PEQUENO ENSAIO SOBRE A MENTIRA

Toda mentira tem um lado de verdade; a dificuldade é saber qual: ao que se quer esconder ou ao que se diz. Dito isso, pode-se reduzir essa "dificuldade" a uma, pois, ao se esconder um fato, desse nada se poderá dizer, na medida que uma vez desconhecido, logo dele nada se saberá. O que nos leva, então, que a "dificuldade" só recaia sobre o que se diz e ai instituem-se mecanismos mentais e visuais, posto que ao se dizer algo que poderá ser desmentido, coloca-se o mitômano num certo limbo moral. E numa sociedade baseada nessa Moral que a tudo condena, também não se pode entregar-se cegamente a esse mecanismo, posto que persiste sempre a tentativa de se flexibilizar, utilizando-se de atalhos, como uma espécie de "jeitinho", que acaba colocando para debaixo do tapete algumas menos "graves". Ao sujeito pego em flagrante, não resta outra alternativa senão assumir a invenção ou padecer no desconfiômetro coletivo. E surgem outras questões: primeiro, o que é a mentira senão uma verdade inventada? Noutras palavras, a ideia de mentira não está diretamente ligada a quem fala, pois a sua ideia de "verdade" não tem que ser exatamente a mesma daquele a quem fala.

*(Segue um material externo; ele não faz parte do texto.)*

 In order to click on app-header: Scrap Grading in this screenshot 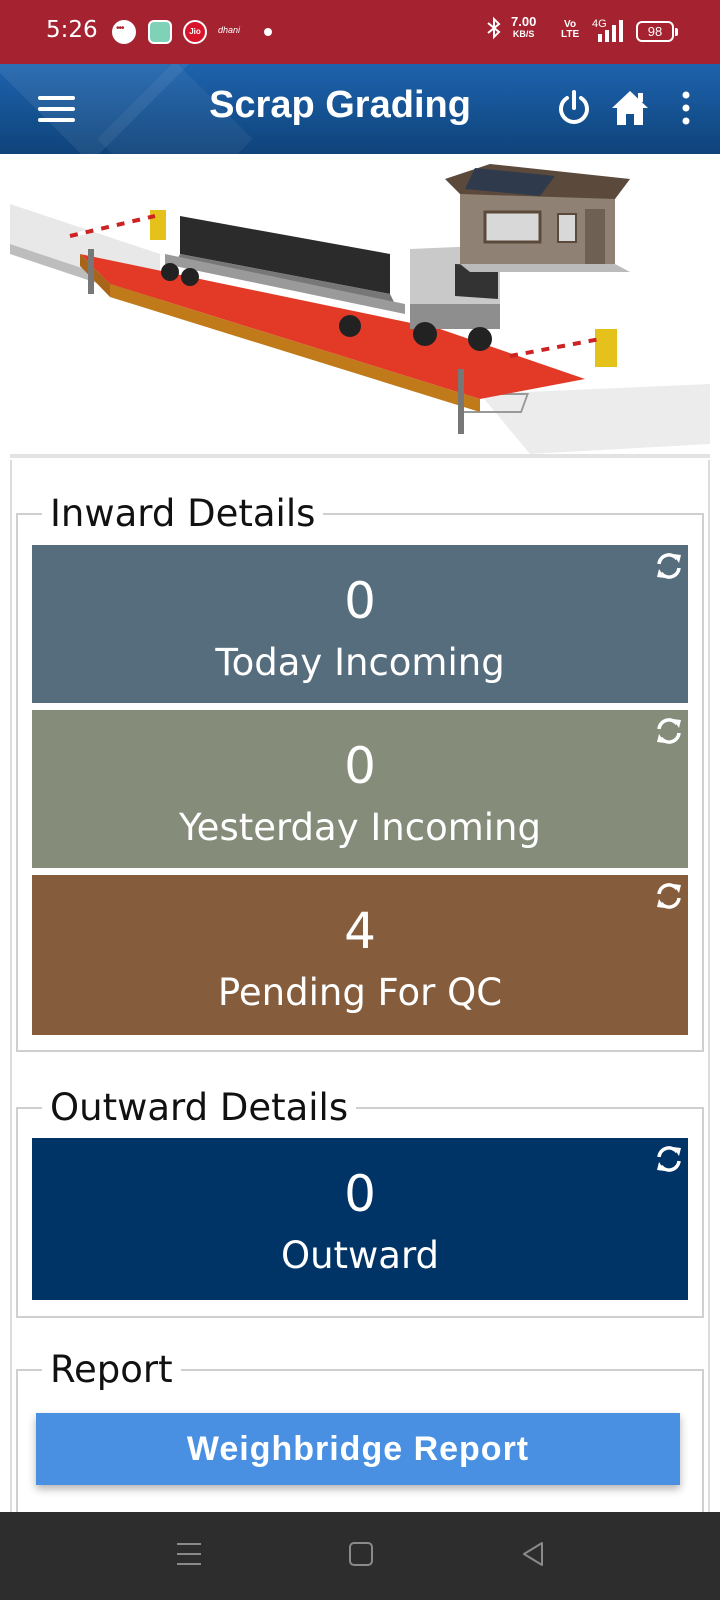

Sendo a sociedade essa massa "disforme" na medida que nela estão as mais diferentes crenças, opiniões, modos de ver o mundo, não se poderia querer essa uniformização de um princípio que é, tão somente, Moral. Alguns poderão, não sem razão, argumentar que para se viver numa sociedade tem-se que ter o mínimo de regras onde todos possam viver em harmonia. Sim e não. Sim, porque não fosse assim estaríamos, ainda, nos tempos das cavernas e não estamos, felizmente, mais nessa era. Não, porque, ao se considerar, também não sem razão, que qualquer regra pretende adestrar o Homem para comportamentos previamente conhecidos e reconhecidos, penso que a tão apregoada harmonia, princípio fundamental de qualquer regra, ao se deparar com aquilo que não condiz ao estabelecido, entra em choque. E o choque, o curto circuíto, o embate são, ou poderão ser, sinais que as tais regras já não correspondem ao que anteriormente era o oposto da anomia. E para uma sociedade que se pretende extremamente sadia qualquer amostra de "deficiência" deve ser extirpada. Com isso, volto ao começo: se toda mentira tem um lado de verdade, só nos restando saber qual, não deveríamos, então, ao invés de dizermos as nossas crianças "não mente" que é feio, não deveríamos dizer "quem mente" fica feio, pois, de novo, baseado que vivemos numa sociedade narcisista e hedonista, posso garantir que, no futuro, nossos governantes seriam mais sérios e altruístas, e o povo, coitado do povo, não seria obrigado a assistir senador, da tribuna, descaradamente, vomitar as maiores bravatas para, depois, com a maior cara de pau, se descobrir que, aquela nobre excelência, usou do espaço para inventar suas verdades. Me deu nojo. Nojo por saber que nossos representantes agem segundo interesses contrários aos do povo. Nojo por saber que a prática da política, que esses excelsos senhores desempenham, em nada enaltece o cargo a que ocupam. Ao contrário, difundem no ethos coletivo a sensação de que a política é a Arte dos espertos, dos malandros, dos gatunos. Me deu nojo por saber que com tais práticas faltarão recursos na educação, na saúde, nos transportes, enfim, recursos que foram desviados farão com que gerações inteiras não tenham melhores condições de vida. E o quadro que se avizinhará não precisa ser gênio para saber qual será. É isso.